Configuring the Spartan-6 FPGA


2012-05-29Publicerad av Sven-Åke Andersson

Introduction


Spartan-6 FPGAs store the customized configuration data in SRAM-type internal latches. The number of configuration bits is between 3Mb and 33Mb depending on the device size and user-design implementation options. The configuration storage is volatile and must be reloaded whenever the FPGA is powered up. This storage can also be reloaded at any time by pulling the PROGRAM_B pin low (pressing the push button SW3). Several methods and data formats for loading configurations are available. For this to work the configuration data must be stored in the on-board SPI flash. This tutorial will show how to program the SPI flash.



 

Bit-serial configurations can either be master serial mode, where the FPGA generates the configuration clock (CCLK) signal, or slave serial mode, where the external configuration data source also clocks the FPGA. The available JTAG pins use boundary-scan protocols to load bit serial configuration data. The bitstream configuration information (download.bit) is generated by the ISE software using a program called BitGen.

The Xilinx ISE PROMGen software takes an FPGA bitstream (.bit) file as input and, with the appropriate options, generates a memory image file for the data array of an SPI serial flash. The output memory image file format is chosen through a PROMGen software command-line option. Typical file formats include Intel Hex (.mcs) and Motorola Hex (.exo).

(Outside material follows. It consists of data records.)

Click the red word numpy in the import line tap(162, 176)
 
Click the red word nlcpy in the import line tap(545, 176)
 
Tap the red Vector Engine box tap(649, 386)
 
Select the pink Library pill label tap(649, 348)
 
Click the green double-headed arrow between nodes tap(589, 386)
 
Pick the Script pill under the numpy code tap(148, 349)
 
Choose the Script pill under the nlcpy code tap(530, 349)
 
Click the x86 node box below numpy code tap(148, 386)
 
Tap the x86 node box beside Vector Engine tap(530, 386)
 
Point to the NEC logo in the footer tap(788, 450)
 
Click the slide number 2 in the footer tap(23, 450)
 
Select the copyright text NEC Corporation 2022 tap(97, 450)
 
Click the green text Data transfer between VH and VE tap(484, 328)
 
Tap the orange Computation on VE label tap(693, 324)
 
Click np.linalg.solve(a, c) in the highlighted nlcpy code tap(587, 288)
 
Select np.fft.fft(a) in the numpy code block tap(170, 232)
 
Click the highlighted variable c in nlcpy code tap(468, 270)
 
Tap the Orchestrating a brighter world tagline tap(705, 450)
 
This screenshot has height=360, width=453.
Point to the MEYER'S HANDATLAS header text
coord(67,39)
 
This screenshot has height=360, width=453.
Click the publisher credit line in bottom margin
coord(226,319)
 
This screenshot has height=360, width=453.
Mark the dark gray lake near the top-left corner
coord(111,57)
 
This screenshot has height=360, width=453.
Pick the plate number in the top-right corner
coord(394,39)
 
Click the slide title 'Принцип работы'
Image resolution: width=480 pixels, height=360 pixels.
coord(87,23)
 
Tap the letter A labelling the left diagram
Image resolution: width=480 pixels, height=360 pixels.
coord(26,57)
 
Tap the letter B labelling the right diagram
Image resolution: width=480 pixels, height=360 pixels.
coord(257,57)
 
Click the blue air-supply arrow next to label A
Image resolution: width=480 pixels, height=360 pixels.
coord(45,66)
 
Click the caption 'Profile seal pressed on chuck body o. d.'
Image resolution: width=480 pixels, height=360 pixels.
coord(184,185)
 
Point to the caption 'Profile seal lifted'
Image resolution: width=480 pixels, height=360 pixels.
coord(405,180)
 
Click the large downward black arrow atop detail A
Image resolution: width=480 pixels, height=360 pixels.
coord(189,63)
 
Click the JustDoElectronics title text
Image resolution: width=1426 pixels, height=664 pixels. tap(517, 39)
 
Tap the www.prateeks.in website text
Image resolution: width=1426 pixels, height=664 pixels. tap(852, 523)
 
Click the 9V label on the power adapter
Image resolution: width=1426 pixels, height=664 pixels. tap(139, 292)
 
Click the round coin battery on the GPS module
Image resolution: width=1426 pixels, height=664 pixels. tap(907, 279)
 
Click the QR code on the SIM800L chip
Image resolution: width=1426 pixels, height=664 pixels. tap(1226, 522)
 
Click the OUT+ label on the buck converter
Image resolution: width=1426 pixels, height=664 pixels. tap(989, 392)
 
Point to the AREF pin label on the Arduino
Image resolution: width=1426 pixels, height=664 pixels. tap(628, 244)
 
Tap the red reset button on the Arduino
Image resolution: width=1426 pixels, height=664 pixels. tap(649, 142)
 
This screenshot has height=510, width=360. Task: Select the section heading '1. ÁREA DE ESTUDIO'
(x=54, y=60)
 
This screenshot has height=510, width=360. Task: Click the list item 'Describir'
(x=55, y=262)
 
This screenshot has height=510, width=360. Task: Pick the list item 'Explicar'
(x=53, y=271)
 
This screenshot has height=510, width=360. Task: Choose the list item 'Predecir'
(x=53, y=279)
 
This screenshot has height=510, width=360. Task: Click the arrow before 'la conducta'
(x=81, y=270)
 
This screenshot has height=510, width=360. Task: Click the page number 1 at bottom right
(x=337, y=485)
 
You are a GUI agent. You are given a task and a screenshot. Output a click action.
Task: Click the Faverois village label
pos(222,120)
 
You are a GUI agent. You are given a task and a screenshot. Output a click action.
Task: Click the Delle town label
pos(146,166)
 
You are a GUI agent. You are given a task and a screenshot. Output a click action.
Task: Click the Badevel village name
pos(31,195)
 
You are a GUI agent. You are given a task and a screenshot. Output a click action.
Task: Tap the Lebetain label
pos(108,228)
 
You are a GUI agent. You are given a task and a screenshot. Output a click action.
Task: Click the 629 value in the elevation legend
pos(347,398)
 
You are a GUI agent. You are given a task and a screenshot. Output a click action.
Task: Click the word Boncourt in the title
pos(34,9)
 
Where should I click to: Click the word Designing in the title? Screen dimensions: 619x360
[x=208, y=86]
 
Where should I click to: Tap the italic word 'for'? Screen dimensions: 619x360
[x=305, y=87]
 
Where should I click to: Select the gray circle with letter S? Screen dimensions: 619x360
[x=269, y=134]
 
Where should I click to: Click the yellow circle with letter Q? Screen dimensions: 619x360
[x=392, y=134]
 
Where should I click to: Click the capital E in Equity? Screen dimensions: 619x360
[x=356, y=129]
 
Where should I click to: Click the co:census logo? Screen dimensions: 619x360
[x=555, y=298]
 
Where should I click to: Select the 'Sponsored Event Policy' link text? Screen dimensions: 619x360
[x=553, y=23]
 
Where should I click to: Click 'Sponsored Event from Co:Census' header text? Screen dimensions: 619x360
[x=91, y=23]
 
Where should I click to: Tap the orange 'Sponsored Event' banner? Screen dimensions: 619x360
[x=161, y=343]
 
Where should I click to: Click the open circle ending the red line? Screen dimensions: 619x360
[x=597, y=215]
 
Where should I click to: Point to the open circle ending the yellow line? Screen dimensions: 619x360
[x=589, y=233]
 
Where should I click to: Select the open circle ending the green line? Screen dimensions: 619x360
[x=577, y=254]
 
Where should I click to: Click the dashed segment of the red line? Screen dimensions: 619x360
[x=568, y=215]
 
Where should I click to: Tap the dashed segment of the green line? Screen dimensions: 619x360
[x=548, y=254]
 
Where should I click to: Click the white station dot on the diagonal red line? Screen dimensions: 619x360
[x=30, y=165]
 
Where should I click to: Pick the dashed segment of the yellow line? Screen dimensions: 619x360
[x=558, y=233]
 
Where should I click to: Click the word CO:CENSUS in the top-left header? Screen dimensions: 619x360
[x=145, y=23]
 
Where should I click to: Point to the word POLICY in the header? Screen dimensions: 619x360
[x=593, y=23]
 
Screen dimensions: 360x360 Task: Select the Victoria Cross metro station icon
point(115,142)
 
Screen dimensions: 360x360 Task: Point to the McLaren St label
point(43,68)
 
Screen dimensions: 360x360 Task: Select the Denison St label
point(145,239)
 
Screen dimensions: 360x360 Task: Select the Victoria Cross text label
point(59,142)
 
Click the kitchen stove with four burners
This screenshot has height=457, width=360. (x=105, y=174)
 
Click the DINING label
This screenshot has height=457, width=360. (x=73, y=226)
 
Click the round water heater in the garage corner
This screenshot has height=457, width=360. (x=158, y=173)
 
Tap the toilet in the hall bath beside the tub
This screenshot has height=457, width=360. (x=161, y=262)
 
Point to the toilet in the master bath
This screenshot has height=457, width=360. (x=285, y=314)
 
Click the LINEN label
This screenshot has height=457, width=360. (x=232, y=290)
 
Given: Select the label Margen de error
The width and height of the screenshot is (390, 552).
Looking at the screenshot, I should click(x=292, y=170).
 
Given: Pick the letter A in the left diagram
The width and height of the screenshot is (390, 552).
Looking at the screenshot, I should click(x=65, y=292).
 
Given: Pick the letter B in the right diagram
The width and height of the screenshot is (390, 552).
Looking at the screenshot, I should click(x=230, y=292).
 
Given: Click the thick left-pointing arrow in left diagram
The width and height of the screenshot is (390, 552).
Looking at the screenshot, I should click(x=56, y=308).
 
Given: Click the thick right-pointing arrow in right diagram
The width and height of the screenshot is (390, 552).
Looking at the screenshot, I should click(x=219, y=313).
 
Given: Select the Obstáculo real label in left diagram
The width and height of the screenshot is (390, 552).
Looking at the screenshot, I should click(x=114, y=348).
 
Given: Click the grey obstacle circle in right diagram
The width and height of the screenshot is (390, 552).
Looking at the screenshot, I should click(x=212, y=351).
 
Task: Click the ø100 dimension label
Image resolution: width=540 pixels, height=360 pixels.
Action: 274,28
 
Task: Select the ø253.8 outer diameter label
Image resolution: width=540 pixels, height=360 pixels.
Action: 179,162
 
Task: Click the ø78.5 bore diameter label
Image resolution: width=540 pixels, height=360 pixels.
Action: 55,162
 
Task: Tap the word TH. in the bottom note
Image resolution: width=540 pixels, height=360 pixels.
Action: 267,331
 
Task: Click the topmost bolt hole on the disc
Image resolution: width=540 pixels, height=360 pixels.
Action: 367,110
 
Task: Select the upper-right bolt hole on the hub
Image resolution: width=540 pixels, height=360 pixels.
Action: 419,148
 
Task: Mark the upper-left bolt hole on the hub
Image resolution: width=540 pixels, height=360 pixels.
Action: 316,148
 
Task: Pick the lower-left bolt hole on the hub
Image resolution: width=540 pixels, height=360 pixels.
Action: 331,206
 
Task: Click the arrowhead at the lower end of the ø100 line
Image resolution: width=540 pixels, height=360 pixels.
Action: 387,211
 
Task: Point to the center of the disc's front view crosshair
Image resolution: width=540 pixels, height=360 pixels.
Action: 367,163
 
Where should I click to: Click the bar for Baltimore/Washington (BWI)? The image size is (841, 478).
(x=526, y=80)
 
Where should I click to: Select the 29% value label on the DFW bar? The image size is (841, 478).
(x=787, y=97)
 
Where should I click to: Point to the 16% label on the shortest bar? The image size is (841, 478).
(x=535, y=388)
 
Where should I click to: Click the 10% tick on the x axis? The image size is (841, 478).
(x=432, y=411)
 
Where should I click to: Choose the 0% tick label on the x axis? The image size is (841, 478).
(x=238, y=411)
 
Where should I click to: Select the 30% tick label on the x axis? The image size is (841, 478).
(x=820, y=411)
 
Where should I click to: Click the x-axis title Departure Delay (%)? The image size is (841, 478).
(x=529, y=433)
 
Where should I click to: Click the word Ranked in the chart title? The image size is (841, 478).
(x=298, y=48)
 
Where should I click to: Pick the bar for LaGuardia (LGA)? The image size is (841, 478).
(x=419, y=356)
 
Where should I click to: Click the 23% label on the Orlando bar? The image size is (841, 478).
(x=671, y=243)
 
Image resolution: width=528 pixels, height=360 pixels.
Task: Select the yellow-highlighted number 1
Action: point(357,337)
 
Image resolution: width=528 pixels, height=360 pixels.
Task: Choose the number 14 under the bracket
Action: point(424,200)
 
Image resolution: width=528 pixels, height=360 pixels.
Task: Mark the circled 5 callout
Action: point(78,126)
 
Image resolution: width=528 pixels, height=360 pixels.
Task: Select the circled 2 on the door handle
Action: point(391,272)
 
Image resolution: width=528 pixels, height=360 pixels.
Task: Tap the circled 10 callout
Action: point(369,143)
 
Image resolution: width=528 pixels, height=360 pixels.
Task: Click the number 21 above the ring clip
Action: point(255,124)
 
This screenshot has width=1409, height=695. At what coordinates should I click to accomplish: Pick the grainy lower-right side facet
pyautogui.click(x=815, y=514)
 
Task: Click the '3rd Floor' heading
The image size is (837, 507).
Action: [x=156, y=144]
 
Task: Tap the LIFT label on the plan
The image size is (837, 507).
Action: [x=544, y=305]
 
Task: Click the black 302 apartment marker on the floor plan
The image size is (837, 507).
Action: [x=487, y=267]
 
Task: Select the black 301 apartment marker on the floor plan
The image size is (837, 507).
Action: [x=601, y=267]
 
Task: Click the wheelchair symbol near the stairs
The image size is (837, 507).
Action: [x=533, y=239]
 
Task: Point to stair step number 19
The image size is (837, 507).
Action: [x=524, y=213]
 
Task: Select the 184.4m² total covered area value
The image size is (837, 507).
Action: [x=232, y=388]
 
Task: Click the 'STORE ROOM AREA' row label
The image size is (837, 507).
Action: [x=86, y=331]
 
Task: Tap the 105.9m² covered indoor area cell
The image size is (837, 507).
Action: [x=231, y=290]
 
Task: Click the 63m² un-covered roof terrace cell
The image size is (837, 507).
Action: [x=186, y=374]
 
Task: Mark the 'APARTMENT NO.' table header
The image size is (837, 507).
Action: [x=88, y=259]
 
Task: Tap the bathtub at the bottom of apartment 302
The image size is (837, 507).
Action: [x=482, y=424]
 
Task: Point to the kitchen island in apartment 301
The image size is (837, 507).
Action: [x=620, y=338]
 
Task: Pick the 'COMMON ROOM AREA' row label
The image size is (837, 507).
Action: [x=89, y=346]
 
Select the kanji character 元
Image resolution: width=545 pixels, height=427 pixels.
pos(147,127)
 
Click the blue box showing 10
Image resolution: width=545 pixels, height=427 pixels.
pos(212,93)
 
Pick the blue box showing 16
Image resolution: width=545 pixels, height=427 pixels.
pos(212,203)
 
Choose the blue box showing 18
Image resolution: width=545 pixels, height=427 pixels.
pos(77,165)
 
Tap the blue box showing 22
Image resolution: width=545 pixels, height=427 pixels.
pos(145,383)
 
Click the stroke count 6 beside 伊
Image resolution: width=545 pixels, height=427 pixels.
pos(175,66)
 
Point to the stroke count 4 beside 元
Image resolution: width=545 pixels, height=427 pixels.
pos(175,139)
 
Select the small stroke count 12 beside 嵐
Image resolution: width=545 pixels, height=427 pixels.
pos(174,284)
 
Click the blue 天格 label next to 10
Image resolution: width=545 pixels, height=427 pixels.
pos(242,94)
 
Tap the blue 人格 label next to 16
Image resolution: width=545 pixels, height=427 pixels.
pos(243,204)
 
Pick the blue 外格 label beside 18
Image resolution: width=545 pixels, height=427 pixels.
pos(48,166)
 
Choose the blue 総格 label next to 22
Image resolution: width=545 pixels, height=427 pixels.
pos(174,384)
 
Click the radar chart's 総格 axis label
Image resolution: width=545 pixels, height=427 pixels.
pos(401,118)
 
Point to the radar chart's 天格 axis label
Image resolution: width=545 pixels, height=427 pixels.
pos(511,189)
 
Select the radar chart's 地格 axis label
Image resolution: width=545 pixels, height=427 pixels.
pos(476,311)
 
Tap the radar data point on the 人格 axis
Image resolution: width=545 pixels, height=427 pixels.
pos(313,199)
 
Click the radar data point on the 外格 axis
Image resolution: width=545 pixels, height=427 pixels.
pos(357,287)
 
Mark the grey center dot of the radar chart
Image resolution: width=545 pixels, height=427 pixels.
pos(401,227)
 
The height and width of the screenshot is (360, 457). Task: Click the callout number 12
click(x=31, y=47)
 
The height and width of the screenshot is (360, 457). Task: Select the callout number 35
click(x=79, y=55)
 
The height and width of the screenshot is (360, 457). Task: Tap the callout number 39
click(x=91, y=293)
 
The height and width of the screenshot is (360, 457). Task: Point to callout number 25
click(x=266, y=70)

Note: Throughout this document, the word configuration applies to downloading a bitstream to the FPGA whereas the word programming applies to downloading a flash image to the on-board serial flash.
 

Internal configuration process


The configuration process typically executes the following sequence:

  • Detects power-up (power-on reset) or PROGRAM_B when low.
  • Clears the whole configuration memory
  • Samples the mode pins to determine the configuration mode, master or slave, bit-serial or parallel.
  • Loads the configuration data starting with the bus-width detection pattern followed by a synchronization word, checks for the proper device code and ends with a cyclic redundancy check (CRC) of the complete bitstream.
  • Starts a user-defined seuence of events: realising the internal reset of flip-flops, optionally waiting for the DCMs and/or PLLs to lock, activating the output drivers, and transitioning the DONE pin to high.


Internal configuration interfaces


The Master Serial Peripheral Interface (SPI) and the Master Byte-wide Peripheral Interface (BPI) are two common methods used for configuring the FPGA. The Spartan-6 FPGA configures itself from a directly attached industry-standard SPI serial flash PROM. The Spartan-6 can also configure itself via a BPI when connected to an industry-standard parallel NOR flash. Note that BPI configuration is not supported in the XC6LX4, XC6SLX25, and XC6LX25T nor is BPI available when using Spartan-6 FPGAs in TQG114 and CPG196 packages.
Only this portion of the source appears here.